By clicking “Sign up for GitHub”, you agree to our terms of service and privacy statement. We’ll occasionally send you account related emails.

Already on GitHub? Sign in to your account

StackOverflow when used with Flux #1823

Open
BioTurboNick opened this issue Sep 14, 2024 · 2 comments
Open

StackOverflow when used with Flux #1823

BioTurboNick opened this issue Sep 14, 2024 · 2 comments

Comments

@BioTurboNick
Copy link

I don't know where to begin for troubleshooting or making a minimal example. Or for a more specific title. First time trying Enzyme.

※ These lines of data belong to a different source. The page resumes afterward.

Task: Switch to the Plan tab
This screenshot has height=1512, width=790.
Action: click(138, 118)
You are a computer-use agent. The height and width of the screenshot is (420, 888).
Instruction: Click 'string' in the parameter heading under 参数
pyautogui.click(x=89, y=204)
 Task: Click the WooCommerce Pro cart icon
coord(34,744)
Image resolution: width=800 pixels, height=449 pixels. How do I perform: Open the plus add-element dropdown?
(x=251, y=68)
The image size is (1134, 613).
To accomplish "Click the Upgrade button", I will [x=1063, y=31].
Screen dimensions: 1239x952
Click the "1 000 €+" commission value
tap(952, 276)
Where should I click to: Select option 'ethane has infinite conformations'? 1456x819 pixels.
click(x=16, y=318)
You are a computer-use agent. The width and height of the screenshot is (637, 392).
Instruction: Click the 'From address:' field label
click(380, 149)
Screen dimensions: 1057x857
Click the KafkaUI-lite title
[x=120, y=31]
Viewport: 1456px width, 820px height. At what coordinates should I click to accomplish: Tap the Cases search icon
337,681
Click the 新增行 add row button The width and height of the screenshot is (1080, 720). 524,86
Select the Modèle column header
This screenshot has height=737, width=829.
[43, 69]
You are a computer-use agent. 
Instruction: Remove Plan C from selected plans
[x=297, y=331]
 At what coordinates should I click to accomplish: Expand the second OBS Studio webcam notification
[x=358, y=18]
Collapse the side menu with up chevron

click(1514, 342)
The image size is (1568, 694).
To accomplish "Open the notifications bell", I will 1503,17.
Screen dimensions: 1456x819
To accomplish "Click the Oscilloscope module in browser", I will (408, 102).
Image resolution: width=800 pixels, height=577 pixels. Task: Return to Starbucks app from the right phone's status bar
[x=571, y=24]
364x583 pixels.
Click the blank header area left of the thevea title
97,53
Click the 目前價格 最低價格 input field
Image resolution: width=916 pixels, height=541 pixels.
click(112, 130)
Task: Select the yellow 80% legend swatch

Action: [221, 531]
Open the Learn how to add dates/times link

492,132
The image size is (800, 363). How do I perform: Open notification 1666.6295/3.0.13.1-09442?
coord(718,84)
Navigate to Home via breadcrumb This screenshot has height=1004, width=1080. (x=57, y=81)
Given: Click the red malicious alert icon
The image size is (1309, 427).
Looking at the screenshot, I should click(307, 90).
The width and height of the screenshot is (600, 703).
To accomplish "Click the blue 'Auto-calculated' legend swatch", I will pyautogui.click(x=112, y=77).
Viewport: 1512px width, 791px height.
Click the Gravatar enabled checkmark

I changed the Flux train! function from:

Flux.train!(network, (training_data,), opt_state)

to:

Flux.train!(Duplicated(network, make_zero(network)), (training_data,), opt_state)

But I'm not sure if that's correct, documentation on this usage is a bit sparse.

Also not sure why I only have 22 frames shown.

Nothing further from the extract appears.